The 1560s brought iconoclastic riots through the Netherlands - Calvinist mobs smashing statues, Catholic processions stoned in the streets. Philip II in Madrid was determined to crush the unrest and the heresy that fed it. Lamoral, Catholic himself but Flemish first, urged moderation. In September 1566 he retreated from Brussels to his castle at Zottegem and on 7 September wrote to William of Orange from the Knights' Room, working out how to navigate the storm. He chose to stay and trust the king. William chose to flee. Within a year Philip dispatched the Duke of Alba and ten thousand Spanish veterans north with secret orders to settle accounts. Alba's Council of Troubles - the locals called it the Council of Blood - arrested Lamoral on 9 September 1567, tried him for treason, and beheaded him in the Grand Place on 5 June 1568. His head was set on a pike for hours. The execution was the spark that converted Dutch resentment into open revolt - the Eighty Years' War had begun.
Two centuries later, the German imagination claimed Lamoral as a martyr of liberty. Johann Wolfgang von Goethe wrote his tragedy Egmont in 1788 - a play that turned the Flemish count into a Romantic hero who chooses honourable death over flight. In 1809, when Napoleon's armies were occupying Vienna, Ludwig van Beethoven composed the Egmont Overture and incidental music for a production of Goethe's play. The overture is one of the most defiant pieces Beethoven ever wrote, ending in a blazing major-key Symphony of Victory that the composer meant as a hymn to political liberty. Lamoral never heard a note. But the music made him immortal.

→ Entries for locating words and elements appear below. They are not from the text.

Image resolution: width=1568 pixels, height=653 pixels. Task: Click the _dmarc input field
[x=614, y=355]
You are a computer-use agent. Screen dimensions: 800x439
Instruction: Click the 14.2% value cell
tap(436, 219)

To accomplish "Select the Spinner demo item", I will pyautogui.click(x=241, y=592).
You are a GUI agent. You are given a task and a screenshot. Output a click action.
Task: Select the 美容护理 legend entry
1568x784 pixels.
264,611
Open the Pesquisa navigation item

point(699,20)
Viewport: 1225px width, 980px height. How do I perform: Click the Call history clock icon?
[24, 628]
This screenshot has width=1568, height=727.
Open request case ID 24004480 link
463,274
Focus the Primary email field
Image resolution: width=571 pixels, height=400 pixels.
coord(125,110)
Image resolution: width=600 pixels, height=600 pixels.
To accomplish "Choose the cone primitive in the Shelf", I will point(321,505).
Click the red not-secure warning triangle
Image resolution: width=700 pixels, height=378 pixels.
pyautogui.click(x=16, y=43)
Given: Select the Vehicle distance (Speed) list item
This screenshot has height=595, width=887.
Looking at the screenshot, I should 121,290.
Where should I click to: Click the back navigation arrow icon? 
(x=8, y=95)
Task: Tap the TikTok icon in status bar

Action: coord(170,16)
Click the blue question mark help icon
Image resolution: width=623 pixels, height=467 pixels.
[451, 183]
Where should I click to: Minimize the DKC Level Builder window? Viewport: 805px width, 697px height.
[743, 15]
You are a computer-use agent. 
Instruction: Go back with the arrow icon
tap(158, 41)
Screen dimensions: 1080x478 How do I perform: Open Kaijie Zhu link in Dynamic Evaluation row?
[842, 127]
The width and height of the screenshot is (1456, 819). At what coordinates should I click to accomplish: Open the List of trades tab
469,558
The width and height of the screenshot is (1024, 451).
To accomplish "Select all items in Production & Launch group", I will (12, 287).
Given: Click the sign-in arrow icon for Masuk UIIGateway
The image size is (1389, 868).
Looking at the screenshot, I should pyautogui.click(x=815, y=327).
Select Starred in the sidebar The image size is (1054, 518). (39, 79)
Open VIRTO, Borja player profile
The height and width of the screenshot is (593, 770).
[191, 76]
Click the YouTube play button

After Lamoral's death the castle was confiscated by the Spanish until 1577. The Eighty Years' War damaged it in 1570, 1579, and 1580. French troops occupied it during the wars of the late seventeenth century. From 1707 the Pignatelli family - relations through Lamoral's sister Marie Claire - held it. In 1815 a Baron Lefebvre from Tournai bought it and split it down the middle into two houses. The town of Zottegem bought the two halves in 1957 and 1965, restored them, and now uses the building as the local library. Behind it stretches Egmont Park, where the foundations of the medieval church and castle wall are still visible, and where Jan-Robert Calloigne's wrought-iron 1872 statue of Lamoral - hand on his sword hilt, dressed in his Knight of the Fleece chain - looks out over a small Flemish town that quietly carries one of European history's loudest names.
Egmont Castle sits at 50.87 degrees north, 3.81 degrees east, in the centre of Zottegem in the Flemish Ardennes (East Flanders). The castle and surrounding Egmont Park appear as a green oval inside the small town's grid. Brussels (EBBR) is twenty-five nautical miles east-northeast; Ghent (closest general aviation: Ursel EBUL) is twelve nautical miles north-northwest. The Flemish Ardennes here roll gently to 100-150 metres elevation - low hills compared to most of Flanders, easily spotted from cruising altitude as a darker, more wooded zone south of the flat coastal plain.